EXERCISE TASKS -
1. In the machine controller thread, what links the central control unit to the interface units?
2. From the machine controller thread, return the passage starting at "Principally I would" and ending at "for each module.", copied word for word.

I want to design a machine controller. This controller shall be used in an industrial environment. The controller consist out of one central control unit and one or more interface units. The power supply comes from a 400VAC to 24AC transformer. The communication between each unit is done over CAN Bus. Machines can communicate with each other as well via an additional CAN Bus. The separation is mainly done because of security reasons.

The central control unit is located inside a switch box together with a contractor or a contractor in star delta connection and a motor protection. The user can start the machine, make settings or can be notified of faults via buttons and an LCD display.

A CAN Bus goes from here to each interface unit. In addition the central unit has one relay to signal faults and one galvanic input contact for remote control.

The interface units get the power supplied from the central control unit. The central control unit and interface units are linked together with a 4 wire cable for CAN bus signal and for power supply.

An interface unit can have analog and digital inputs and outputs. The data is processed by a microcontroller and fetched by the central control unit.

Please take a look at my concept drawing.

concept_drawing.png

Due to the EMC environment, I thought of galvanically isolating the supply voltage and the CAN bus to the interface modules, since interference can couple in via the supply line and I also want to avoid ground loops.

During my research on the internet I found at miscellaneous IC manufacturers applications notes for PLC modules. There the connection of analog and digital inputs and outputs to the micro controller is often galvanically isolated.

Now to my questions:

Galvanic isolation
Is an expensive galvanic isolation of the inputs and outputs to the microcontroller necessary? The analog and digital inputs and outputs must of course be protected from transients. The same question arises for the central control unit.

Principally I would use a galvanic isolation if I need to connect circuits with different power supplies . Are there other reasons when a galvanic isolation should be used?

Power supply
What's the better approach? An AC/DC converter on the control unit that supplies the control unit and all interface modules with a DC voltage. Whereby the interface modules need DC/DC converters to realise the galvanic isolation. Or individual AC/DC converters for each module.

The advantage of AC/DC converters would be that the number of modules could easily be increased by changing and increasing the transformer. Especially as I would have less waste heat at the control unit, because I don't need such a powerful AC/DC converter.

Many thanks for the help.

Best regards
Paul
 

dknguyen

Well-Known Member
Most Helpful Member
#2
Hi,

I want to design a machine controller. This controller shall be used in an industrial environment. The controller consist out of one central control unit and one or more interface units. The power supply comes from a 400VAC to 24AC transformer. The communication between each unit is done over CAN Bus. Machines can communicate with each other as well via an additional CAN Bus. The separation is mainly done because of security reasons.

The central control unit is located inside a switch box together with a contractor or a contractor in star delta connection and a motor protection. The user can start the machine, make settings or can be notified of faults via buttons and an LCD display.

A CAN Bus goes from here to each interface unit. In addition the central unit has one relay to signal faults and one galvanic input contact for remote control.

The interface units get the power supplied from the central control unit. The central control unit and interface units are linked together with a 4 wire cable for CAN bus signal and for power supply.

An interface unit can have analog and digital inputs and outputs. The data is processed by a microcontroller and fetched by the central control unit.

Please take a look at my concept drawing.

DATA SECTION -
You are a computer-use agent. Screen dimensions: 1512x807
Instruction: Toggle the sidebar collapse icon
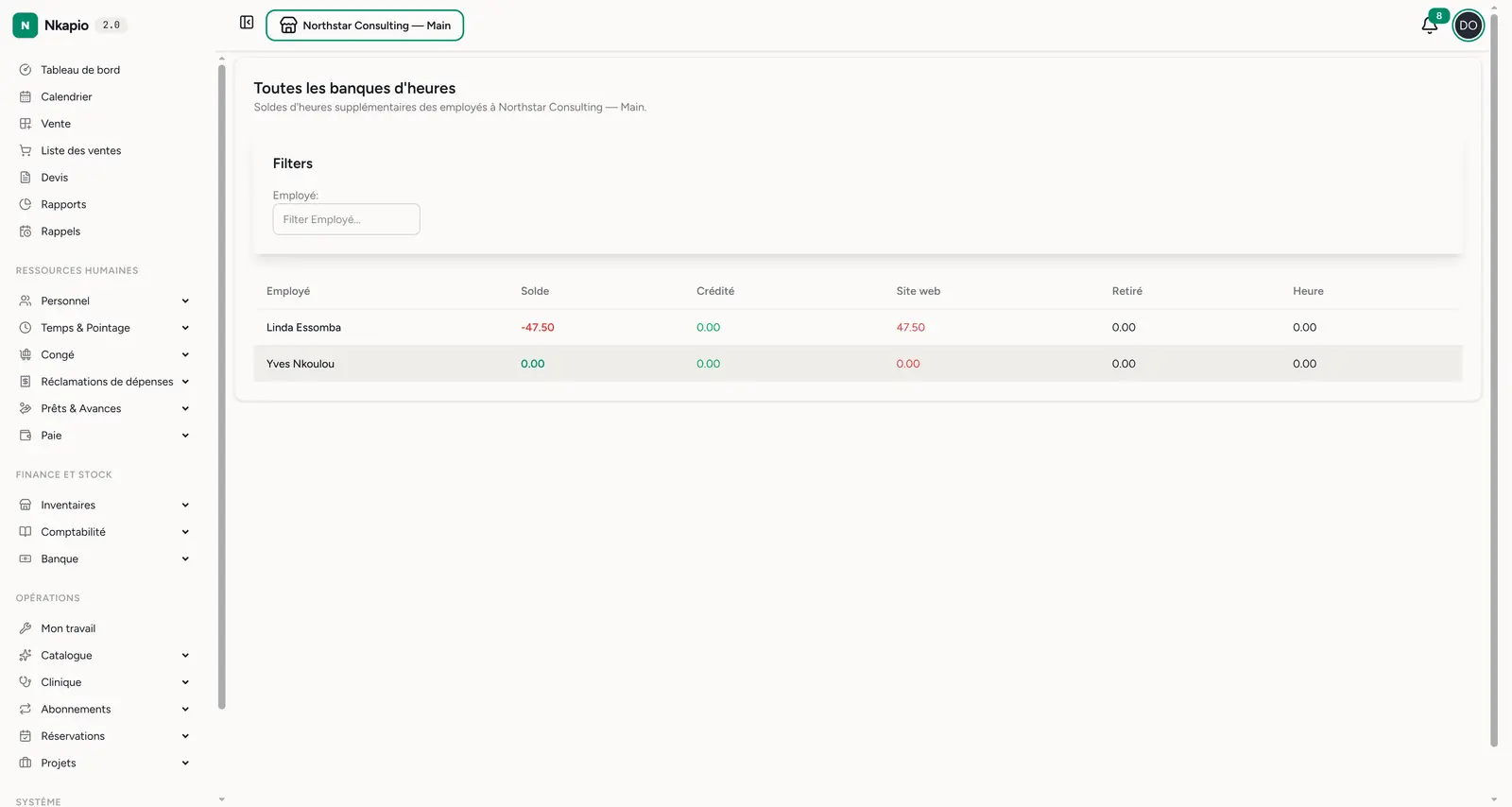point(247,23)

ANSWERS TO THE PROBLEMS -
1. A 4 wire cable that carries the CAN bus signal and the power supply.

2.
Principally I would use a galvanic isolation if I need to connect circuits with different power supplies . Are there other reasons when a galvanic isolation should be used?

Power supply
What's the better approach? An AC/DC converter on the control unit that supplies the control unit and all interface modules with a DC voltage. Whereby the interface modules need DC/DC converters to realise the galvanic isolation. Or individual AC/DC converters for each module.